B. One is not fulfilling his obligation with the blessing:[50]

Did not hear and does not know the identity: Some Poskim[51] rule that one may answer Amen after any blessing that he is not obligated to hear, meaning that he does not plan to fulfill his obligation with it, even if he did not hear the blessing from the person saying it, and even if he does not know what blessing was said, nevertheless he is allowed to answer Amen. Other Poskim[52] however rule that one may not answer Amen after any blessing that he did not hear and whose identity is not known, even if he does not plan to fulfill his obligation with this blessing.[53] Practically, one is to be stringent like the latter opinion.[54] Thus, he is not to answer Amen for a blessing if he is not aware of which blessing was recited even if he does not plan to fulfill his obligation with this blessing.

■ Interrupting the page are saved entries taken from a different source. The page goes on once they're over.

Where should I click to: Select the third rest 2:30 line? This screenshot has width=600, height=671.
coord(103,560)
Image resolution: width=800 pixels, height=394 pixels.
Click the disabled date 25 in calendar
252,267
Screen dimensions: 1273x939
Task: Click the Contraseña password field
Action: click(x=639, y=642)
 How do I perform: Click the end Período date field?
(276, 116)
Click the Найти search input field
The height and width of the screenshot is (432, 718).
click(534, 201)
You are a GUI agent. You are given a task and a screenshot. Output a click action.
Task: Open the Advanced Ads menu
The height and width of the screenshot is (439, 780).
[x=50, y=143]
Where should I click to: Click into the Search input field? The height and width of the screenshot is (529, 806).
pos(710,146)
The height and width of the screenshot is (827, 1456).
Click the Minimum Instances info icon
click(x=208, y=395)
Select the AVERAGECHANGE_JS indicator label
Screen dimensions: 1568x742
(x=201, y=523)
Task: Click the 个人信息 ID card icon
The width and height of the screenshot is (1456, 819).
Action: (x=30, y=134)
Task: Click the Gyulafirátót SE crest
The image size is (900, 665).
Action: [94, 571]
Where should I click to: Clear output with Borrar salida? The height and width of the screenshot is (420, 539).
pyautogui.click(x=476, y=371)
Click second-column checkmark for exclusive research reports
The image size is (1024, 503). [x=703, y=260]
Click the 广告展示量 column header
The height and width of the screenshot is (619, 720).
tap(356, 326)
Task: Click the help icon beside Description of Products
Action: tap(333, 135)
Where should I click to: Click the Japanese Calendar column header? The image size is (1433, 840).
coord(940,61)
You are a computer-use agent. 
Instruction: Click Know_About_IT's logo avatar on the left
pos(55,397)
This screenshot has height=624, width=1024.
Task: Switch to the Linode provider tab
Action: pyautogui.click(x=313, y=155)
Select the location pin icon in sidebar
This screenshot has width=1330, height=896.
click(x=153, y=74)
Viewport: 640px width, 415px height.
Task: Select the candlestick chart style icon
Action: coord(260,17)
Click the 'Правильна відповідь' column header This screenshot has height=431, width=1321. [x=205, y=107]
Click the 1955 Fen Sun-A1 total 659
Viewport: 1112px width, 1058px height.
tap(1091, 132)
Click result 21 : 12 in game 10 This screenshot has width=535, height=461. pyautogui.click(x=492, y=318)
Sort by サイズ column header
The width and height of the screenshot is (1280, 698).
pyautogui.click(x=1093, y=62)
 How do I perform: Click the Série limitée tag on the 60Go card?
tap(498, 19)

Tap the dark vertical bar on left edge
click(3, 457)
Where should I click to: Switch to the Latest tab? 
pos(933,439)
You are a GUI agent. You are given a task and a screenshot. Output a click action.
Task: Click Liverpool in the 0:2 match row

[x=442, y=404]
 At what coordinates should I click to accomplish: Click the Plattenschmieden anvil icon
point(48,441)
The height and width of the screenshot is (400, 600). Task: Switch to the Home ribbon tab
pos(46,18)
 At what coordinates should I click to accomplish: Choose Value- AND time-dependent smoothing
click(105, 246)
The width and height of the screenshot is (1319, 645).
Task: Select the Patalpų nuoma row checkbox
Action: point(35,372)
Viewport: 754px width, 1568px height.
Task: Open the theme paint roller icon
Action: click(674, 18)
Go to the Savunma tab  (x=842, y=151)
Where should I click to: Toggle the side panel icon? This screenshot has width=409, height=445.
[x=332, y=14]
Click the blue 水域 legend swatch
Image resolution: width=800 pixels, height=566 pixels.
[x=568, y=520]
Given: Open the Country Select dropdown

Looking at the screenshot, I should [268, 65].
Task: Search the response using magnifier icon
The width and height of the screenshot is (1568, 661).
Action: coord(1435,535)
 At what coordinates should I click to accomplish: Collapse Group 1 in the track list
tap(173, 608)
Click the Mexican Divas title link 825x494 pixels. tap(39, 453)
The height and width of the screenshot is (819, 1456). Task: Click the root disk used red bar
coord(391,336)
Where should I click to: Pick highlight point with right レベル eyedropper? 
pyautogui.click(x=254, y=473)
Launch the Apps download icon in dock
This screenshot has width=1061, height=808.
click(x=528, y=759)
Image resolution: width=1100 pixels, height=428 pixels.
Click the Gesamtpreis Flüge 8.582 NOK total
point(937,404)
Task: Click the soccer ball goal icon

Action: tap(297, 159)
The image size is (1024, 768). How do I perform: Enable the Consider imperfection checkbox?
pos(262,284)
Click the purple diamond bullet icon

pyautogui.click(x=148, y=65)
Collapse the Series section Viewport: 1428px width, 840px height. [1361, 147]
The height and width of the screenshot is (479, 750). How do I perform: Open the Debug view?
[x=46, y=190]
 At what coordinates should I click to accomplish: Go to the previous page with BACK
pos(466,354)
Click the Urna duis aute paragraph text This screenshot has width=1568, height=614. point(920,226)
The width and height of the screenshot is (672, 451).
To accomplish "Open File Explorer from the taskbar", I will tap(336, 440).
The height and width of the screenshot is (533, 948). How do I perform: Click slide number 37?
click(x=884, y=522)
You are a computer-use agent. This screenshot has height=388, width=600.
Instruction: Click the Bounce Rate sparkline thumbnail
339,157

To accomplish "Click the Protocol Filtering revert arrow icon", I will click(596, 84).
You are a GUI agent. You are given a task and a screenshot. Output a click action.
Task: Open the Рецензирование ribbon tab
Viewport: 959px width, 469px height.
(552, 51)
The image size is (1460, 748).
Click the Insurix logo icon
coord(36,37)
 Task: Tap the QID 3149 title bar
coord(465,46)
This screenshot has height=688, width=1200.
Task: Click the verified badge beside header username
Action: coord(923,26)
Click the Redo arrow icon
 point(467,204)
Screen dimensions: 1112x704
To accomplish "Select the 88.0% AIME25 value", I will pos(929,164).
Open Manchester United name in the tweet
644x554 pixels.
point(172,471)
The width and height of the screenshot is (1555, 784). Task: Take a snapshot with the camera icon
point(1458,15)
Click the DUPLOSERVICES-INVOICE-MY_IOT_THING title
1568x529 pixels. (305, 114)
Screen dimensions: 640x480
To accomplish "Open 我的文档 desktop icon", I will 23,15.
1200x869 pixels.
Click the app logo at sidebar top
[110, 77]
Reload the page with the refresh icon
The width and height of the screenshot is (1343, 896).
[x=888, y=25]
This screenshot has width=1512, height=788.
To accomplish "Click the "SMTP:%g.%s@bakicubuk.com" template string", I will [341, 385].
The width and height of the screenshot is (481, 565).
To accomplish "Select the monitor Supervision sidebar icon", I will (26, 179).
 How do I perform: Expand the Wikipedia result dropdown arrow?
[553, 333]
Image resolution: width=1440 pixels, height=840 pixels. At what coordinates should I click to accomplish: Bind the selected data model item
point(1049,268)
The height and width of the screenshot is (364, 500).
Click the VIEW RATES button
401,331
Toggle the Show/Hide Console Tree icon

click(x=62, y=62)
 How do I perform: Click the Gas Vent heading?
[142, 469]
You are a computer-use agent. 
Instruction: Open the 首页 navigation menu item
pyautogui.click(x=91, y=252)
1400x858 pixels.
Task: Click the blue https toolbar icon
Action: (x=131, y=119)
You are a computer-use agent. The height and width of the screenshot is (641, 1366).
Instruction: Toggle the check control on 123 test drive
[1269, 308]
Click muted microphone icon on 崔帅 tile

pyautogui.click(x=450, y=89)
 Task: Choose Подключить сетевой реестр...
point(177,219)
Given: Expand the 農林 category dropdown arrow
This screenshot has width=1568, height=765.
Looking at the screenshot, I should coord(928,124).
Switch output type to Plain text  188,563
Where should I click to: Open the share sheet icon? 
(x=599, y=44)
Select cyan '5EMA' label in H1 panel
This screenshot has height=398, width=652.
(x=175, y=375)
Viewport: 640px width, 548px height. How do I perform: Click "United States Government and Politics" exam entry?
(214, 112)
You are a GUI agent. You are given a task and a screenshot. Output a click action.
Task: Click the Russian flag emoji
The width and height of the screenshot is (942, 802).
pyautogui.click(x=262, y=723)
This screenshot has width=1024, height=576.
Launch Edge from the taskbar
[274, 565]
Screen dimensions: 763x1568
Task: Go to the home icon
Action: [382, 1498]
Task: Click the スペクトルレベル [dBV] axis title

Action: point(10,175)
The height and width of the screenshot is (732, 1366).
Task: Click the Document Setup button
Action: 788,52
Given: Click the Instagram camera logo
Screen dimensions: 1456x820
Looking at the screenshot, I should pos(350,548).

Did not hear but knows the identity:[55] If one is aware of the blessing, and is not intending to be Yotzei with it, then according to all he may answer Amen even if he did not hear any words of the blessing from the person saying it. Furthermore, one is even obligated to answer Amen to the blessing and it is not voluntary to do so.[56]

 

C. Kaddish, Kedusha and Barchu:[57]

Answering to Kaddish, Kedusha and Barchu follows the same laws as a blessing that one is not fulfilling his obligation with and thus one can answer towards it even if he did not hear at all any part of the Kaddish/Kedusha/Barchu from the Chazan.[58] [Nevertheless, in Kaddish, he must have in mind to answer Amen to the statement said by the Chazan as otherwise it is an Amen Yesoma since he did not hear it.[59] Some Poskim[60] rule it suffices to have in mind to answer Amen on the general Kaddish even if he does not know the specific area of Kaddish that the Chazan is holding.]

 

D. Chazaras Hashatz:[61]

Some Poskim[62] rule that even if one is not obligated to recite a certain blessing, nevertheless, if the blessing was instituted to be recited in order to fulfill the obligation of the public, then he may not answer Amen if he did not hear the blessing, even if he knows its identity [just as is the law regarding a blessing that one is fulfilling his obligation with, as explained in A]. Accordingly, one may not answer Amen to the blessing from the Chazan Chazaras if he did not hear the blessing.[63] Practically, one is to initially suspect for their opinion and thus be careful to hear the blessings of Chazaras Hashatz from the Chazan [and at the very least the concluding blesisng[64]].[65] However, if one was unable to hear the blessing, such as if he was in middle of Shemoneh Esrei and when he completed his prayer the Chazan completed a certain blessing, he may answer Amen after it, so long as he knows the identity of the blessing.[66]

 

E. Birchas Hatorah:[67]

One may answer Amen after Birchas Hatorah of an Aliyah even if one did not hear the blessing.[68]

 

 

Summary:

If one is fulfilling his obligation with the blessing: When one intends to fulfill his obligation with a certain blessing he is required to hear the [entire] blessing from the person, in order to be allowed to answer amen and fulfill his obligation. If he did not hear the [entire] blessing, then even if he knows which blessing is being recited, he may not answer Amen [and does not fulfill his obligation, and thus must repeat the blessing].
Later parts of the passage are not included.